# [Problem set]
1: According to the AutoMap version history, which version added the ability to extract text from HTML or RTF documents?
2: Return the part of the AutoMap version history that begins at the words "AutoMap: Version History" and stops after "the D2M-thesauri process.", copied word for word.

# [Document passage]
┏━━
AutoMap: Version History

Version	Date	Description of Changes (new features, bug fixes, etc.)
3.0.10.18	August 29, 2012	Improvements to POSProcessing and the D2M-thesauri process.
3.0.10.1	May 16, 2012	Details are forthcoming.
3.0.10	December 16, 2011	An ability to extract files from an SVN repository, allowing for version controlled files to be automatically updated when doing processing. Users are able to use a version repository to keep track of changes. Routine to flatten directories and put all text files into a common folder. Operations to be done on the text in the main window in addition to filtering the words, to hide known entries already added to a thesauri, and to show tags based on ontology or part of speech. Capability to remove semantic networks from the meta-network. Ability to specify the temporary workspace location in the GUI. This allows the use of a RAM disk to significantly improve performance. Greatly enhanced operations to suggest thesauri using machine learning. Operations on Lexis-Nexus documents include extracting metainformation and also to rename files based on date for over-time analysis. Extract potential acronyms, and potential n-grams. Infer kinship.
3.0.8	June 15, 2011	Extract text from HTML or RTF documents. Merge hyphenated words that occur at the end of lines, typically as a result of OCR conversion. Produce a list of approximate names, to be reviewed to determine which are aliases. Ability to derole names, to remove titles, and to resolve names within a name thesauri. Split compound thesauri entries. Apply rules to determine ontological categories (such as a road being a location). An improvement to the thesauri merge program, to be able to merge in the master format, and to improve performance by reducing the number of intermediate steps.
3.0.7	March 9, 2011	Macros for preprocessing to clean files, which preserve syntax for part of speech extraction, and to prepare files, which does additional standard preprocessing operations, which will interfere with the part of speech of the sentences. Additional preprocessing operations: replace HTML symbols, fix common typos, convert british to american spelling, expand common constractions and abbreviations, remove noise words. Conversion of common compound concepts into n-grams. The n-grams are all definition altering compound concepts such as "first aid" and "civil war." Extraction of nouns and verbs. Suggested thesauri routines based on machine learning and based on part of speech. Context-sensitive stemming, to depluralize common nouns and detense common verbs. An attribute editor.
3.0.6D	February 7, 2011	Bug fix update.
┗━━
# [Recorded data]
┏━━
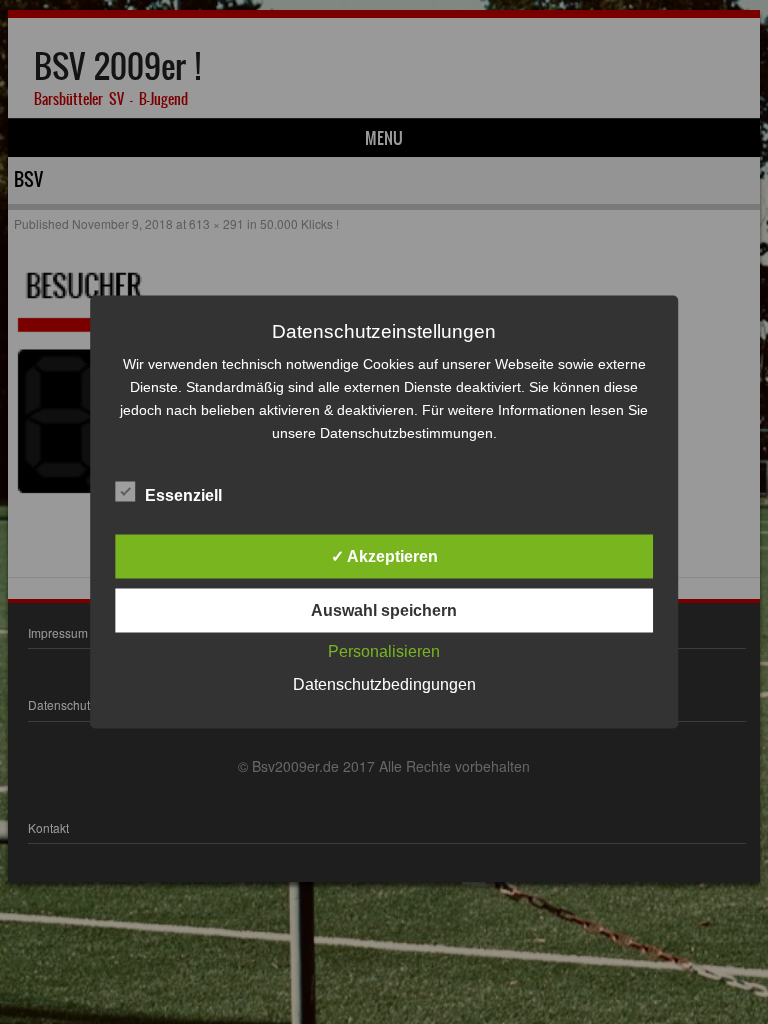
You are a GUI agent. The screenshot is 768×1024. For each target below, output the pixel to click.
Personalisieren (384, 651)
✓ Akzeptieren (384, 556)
┗━━
# [Task-by-task answers]
1: Version 3.0.8.

2:
AutoMap: Version History

Version	Date	Description of Changes (new features, bug fixes, etc.)
3.0.10.18	August 29, 2012	Improvements to POSProcessing and the D2M-thesauri process.